Let’s build a conservative forecast:

  • Months 1–3: average $14,000 gross (≈ 8 shifts)
  • Months 4–12: average $24,000 gross

Annual gross ≈ (3×14k) + (9×24k) = 42k + 216k = $258,000 (nice symmetry with old salary).

But cash flow:

  • Take 28% off top for taxes → effective take‑home ≈ 72%
  • First 3 months net ≈ 3 × (14k×0.72) ≈ 3 × 10.1k ≈ $30,300
  • Next 9 months net ≈ 9 × (24k×0.72) ≈ 9 × 17.3k ≈ $155,700

Total net year ≈ $186,000 → $15,500/month on average. But months 1–3 net only about $10k each, barely above burn.

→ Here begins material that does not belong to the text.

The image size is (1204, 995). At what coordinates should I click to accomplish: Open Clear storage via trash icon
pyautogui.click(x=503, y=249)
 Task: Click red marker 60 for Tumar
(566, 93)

Does this physician have enough runway?

Starting savings: $35,000
Monthly burn: $9,500

He moves and begins locums:

  • Month 1: new apartment deposits and move add extra $5k of one‑time cost → effective burn ≈ $14,500
  • Net income ≈ $10,000 → deficit −$4,500

New savings ≈ $30,500

  • Month 2: normal burn $9,500, net income $10,000 → slight surplus +$500
  • Month 3: same as month 2 → +$500

End of month 3 savings ≈ $31,500

Now, if month 4 contract start gets delayed by 6 weeks (not uncommon), and month 4 income ends up only $12,000 gross / $8,640 net:

  • Month 4 deficit ≈ −$860
  • Now savings ≈ $30,640

Runway at that point:

  • Savings / burn ≈ 30,640 / 9,500 ≈ 3.2 months

One more significant delay or contract problem and he is under 2 months of runway. Not catastrophic, but uncomfortable. And definitely not the mental space you want for negotiating rates or rejecting bad offers.

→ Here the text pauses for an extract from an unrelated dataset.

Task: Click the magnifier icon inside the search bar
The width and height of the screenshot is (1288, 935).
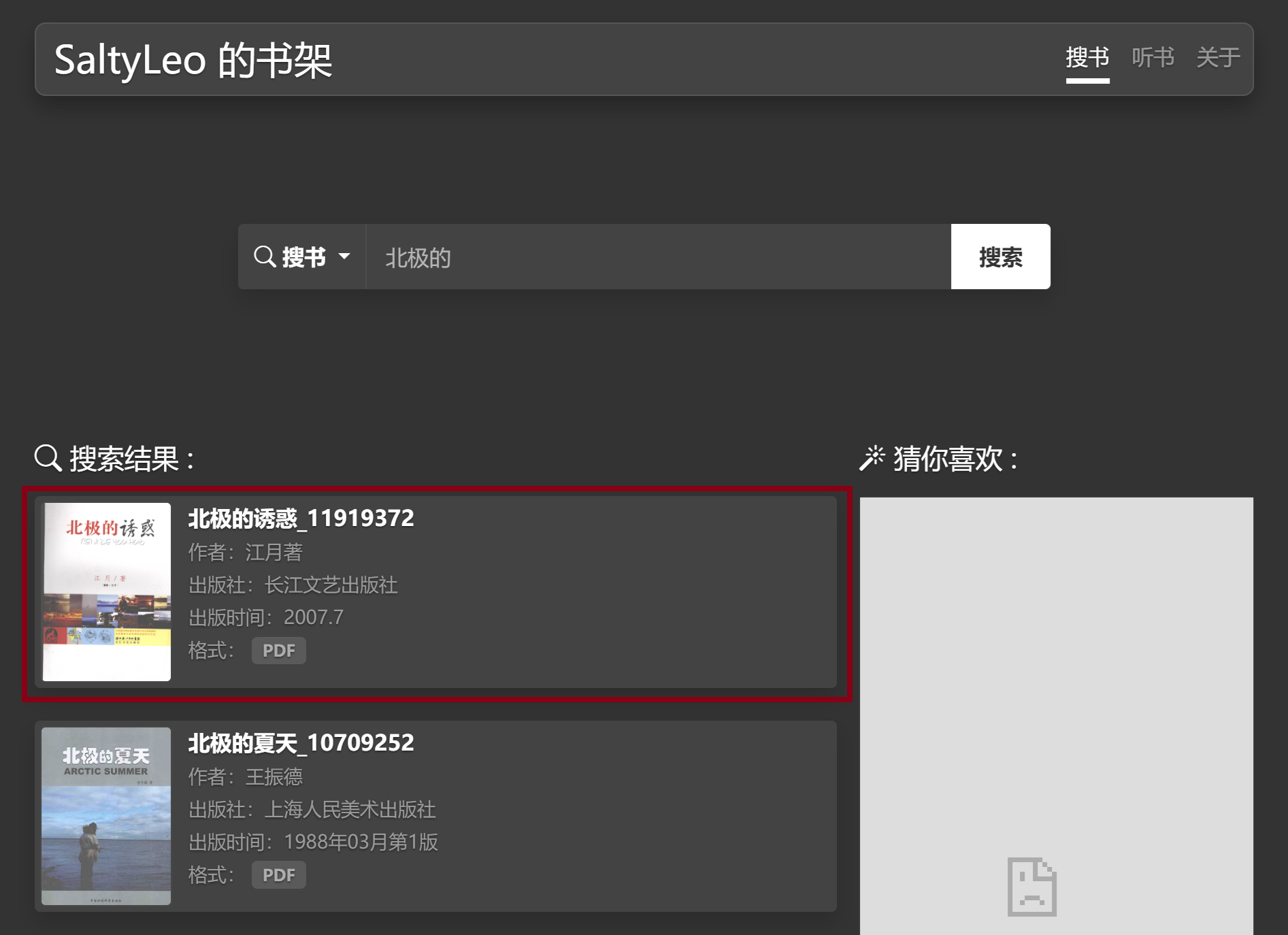Action: [x=265, y=257]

If the same physician had saved to $70,000 before leaving the W‑2 job, then followed the same path:

  • End of month 4 savings ≈ $65k
  • Runway ≈ 65k / 9.5k ≈ 6.8 months

That extra 3–4 months of buffer is the difference between:
“I hope nothing goes wrong” and “I can fire this hospital if they become intolerable.”


Key Takeaways

  1. Locum tenens income is defined by variance, not just high averages. Plan around worst‑case monthly sequences, not optimistic projections from recruiters.
  2. Buffers and runway must be sized to your actual burn rate and realistic income volatility. For many new full‑time locums, that means total liquid reserves in the $60k–$120k range, not $10k–$20k.
  3. You can engineer lower volatility—through anchor contracts, diversification, staged credentialing, and partial W‑2 income—so your buffers are a safety net, not your only plan.